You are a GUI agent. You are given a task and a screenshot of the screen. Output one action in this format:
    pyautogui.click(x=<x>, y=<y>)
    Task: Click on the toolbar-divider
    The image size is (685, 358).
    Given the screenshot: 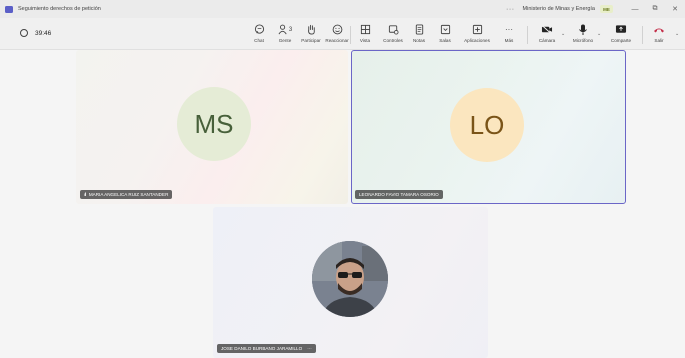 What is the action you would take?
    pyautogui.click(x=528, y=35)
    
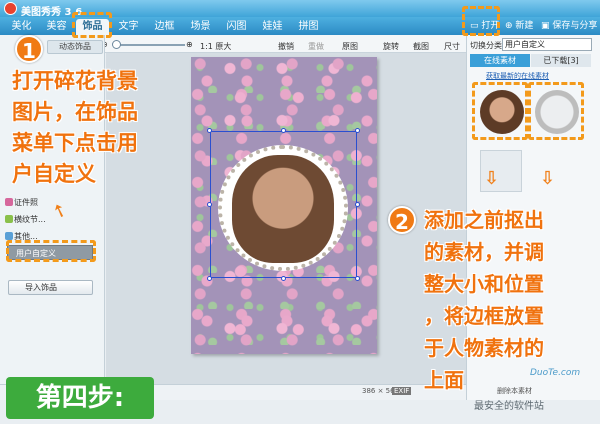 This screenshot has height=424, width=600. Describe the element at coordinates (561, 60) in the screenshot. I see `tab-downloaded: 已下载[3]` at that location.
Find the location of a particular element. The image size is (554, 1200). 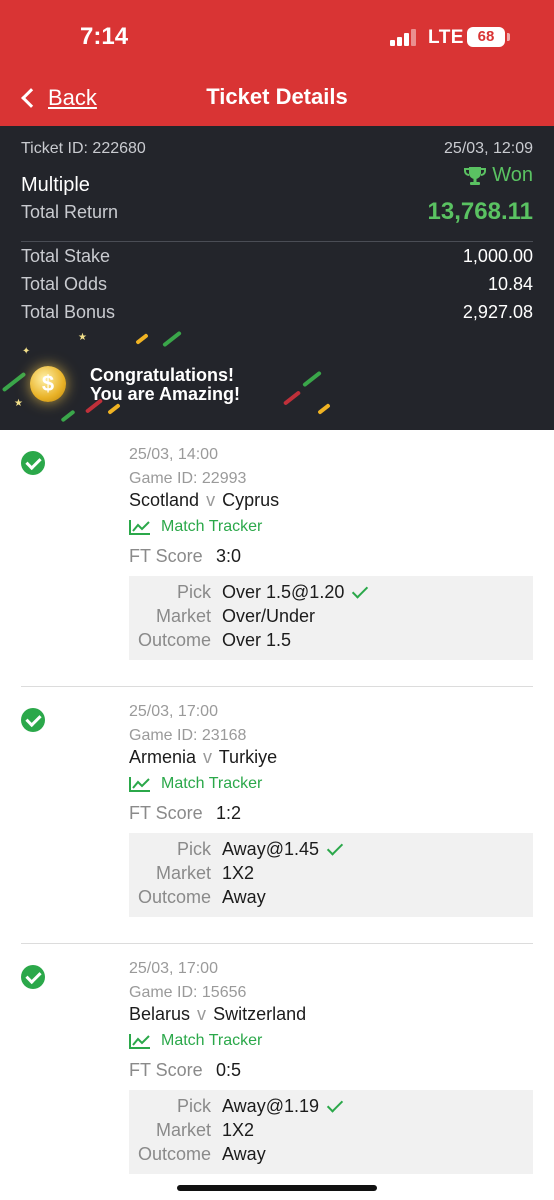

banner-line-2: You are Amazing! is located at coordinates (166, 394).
* * *
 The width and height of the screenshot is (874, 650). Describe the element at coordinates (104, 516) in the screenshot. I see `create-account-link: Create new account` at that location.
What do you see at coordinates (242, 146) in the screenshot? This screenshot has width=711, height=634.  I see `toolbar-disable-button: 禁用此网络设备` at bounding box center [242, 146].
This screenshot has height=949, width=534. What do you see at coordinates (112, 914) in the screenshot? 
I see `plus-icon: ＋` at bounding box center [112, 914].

[INSTRUCTIONS FOR THE TASK]:
Reproduce the records word for word, starting at the line that contains "Find the location" and stopping after the line that contains "banner-line-2: You are". Leave out the pictures.

[ANSWER SPACE]:
Find the location of a particular element. The image size is (554, 1200). 

banner-line-2: You are Amazing! is located at coordinates (166, 394).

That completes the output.